Nature News Blog

New details emerge on retracted STAP papers

Posted on behalf of David Cyranoski.

New leaked emails from the research editors of Science and Nature provide additional insight into the saga of the STAP papers, which Nature published in January and retracted in July.

The papers had promised new, simpler ways to produce stem cells by applying stress to cells taken from a patient’s tissues. But no other lab was able to reproduce the results, and experts pointed to several problems and inconsistencies in the papers. In April,  first author Haruko Obokata of the RIKEN Center for Developmental Biology in Kobe, Japan, was declared guilty of scientific misconduct; the controversy later took a tragic turn as another co-author, Yoshiki Sasai, committed suicide on 5 August.

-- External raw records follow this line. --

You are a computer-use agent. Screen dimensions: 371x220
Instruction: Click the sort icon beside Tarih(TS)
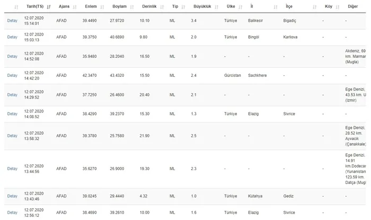point(49,7)
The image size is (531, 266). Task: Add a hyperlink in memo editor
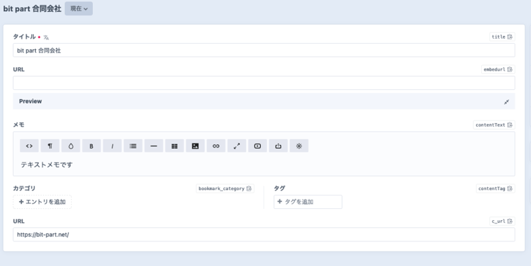click(216, 146)
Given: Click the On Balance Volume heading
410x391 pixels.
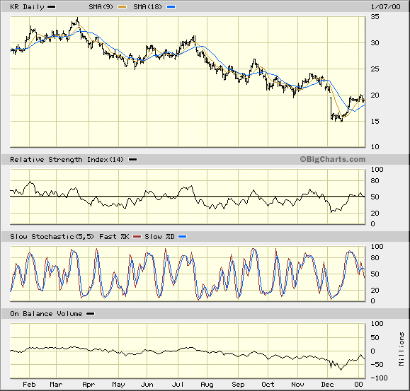Looking at the screenshot, I should [x=46, y=314].
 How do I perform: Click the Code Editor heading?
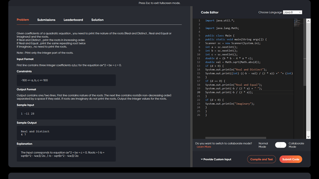coord(209,12)
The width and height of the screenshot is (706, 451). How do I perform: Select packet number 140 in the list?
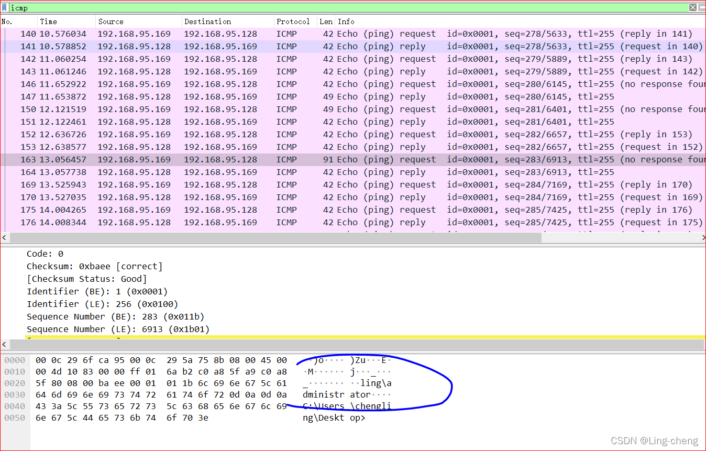(157, 34)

An investigative report into the papers, released in May, revealed that a previous version of the work had been rejected by Nature, Cell, and Science in 2012, before being resubmitted and accepted by Nature. (Nature’s news and comment team is editorially independent of its research editorial team.)

That report gave details from the Science referees who pointed out that one figure had been “reconstructed” in a way at odds with normal scientific practice and another one had a “suspiciously sharp” band (see ‘Misconduct verdict stands for Japanese stem-cell researcher‘).

The blog Retraction Watch posted the full comments of three referees who reviewed the paper for Science on 10 September.

The reviews include a modicum of support, but overall the paper is panned by all three. Reviewer number 2 notes, “Unfortunately, the paper presents only a superficial description of many critical aspects of the work,” before launching into 21 points that “need to be addressed”, ranging from seemingly sloppy mistakes to fundamental problems with the data.

Reviewer 3 noted, “If these results are repeatable, a paradigm of developmental biology would be changed.”

The manuscript itself is not available, so it is impossible to know exactly how similar the rejected Science manuscript is to the version that was eventually published in Nature.

When the committee initially brought the problems in the Science paper to her attention, Obokata defended herself by saying that the published Nature paper had main conclusions that differed from those in the rejected Science manuscript, and she refused to show the latter to the investigative committee.

The cells in that manuscript were called stress-altered somatic cells (SAC) cells, whereas those in the paper that was eventually published bore the now-infamous name: stimulus triggered acquisition of pluripotency, or STAP. But judging from the reviewers comments, the STAP cells and SAC cells seem to be quite similar.

Nature‘s research editors do not comment on their correspondence with authors, but on 11 September Science revealed new emails said to have been exchanged between Obokata and a Nature editor in April 2013.  Those emails allegedly quote Nature‘s reviewers as having many reservations, similar to those expressed by Science‘s reviewers, and unanimously recommending that the paper be rejected — which Nature did. The Nature editor did leave open the possibility of publishing the paper if the problems were solved. About nine months later, in December, Nature accepted both papers.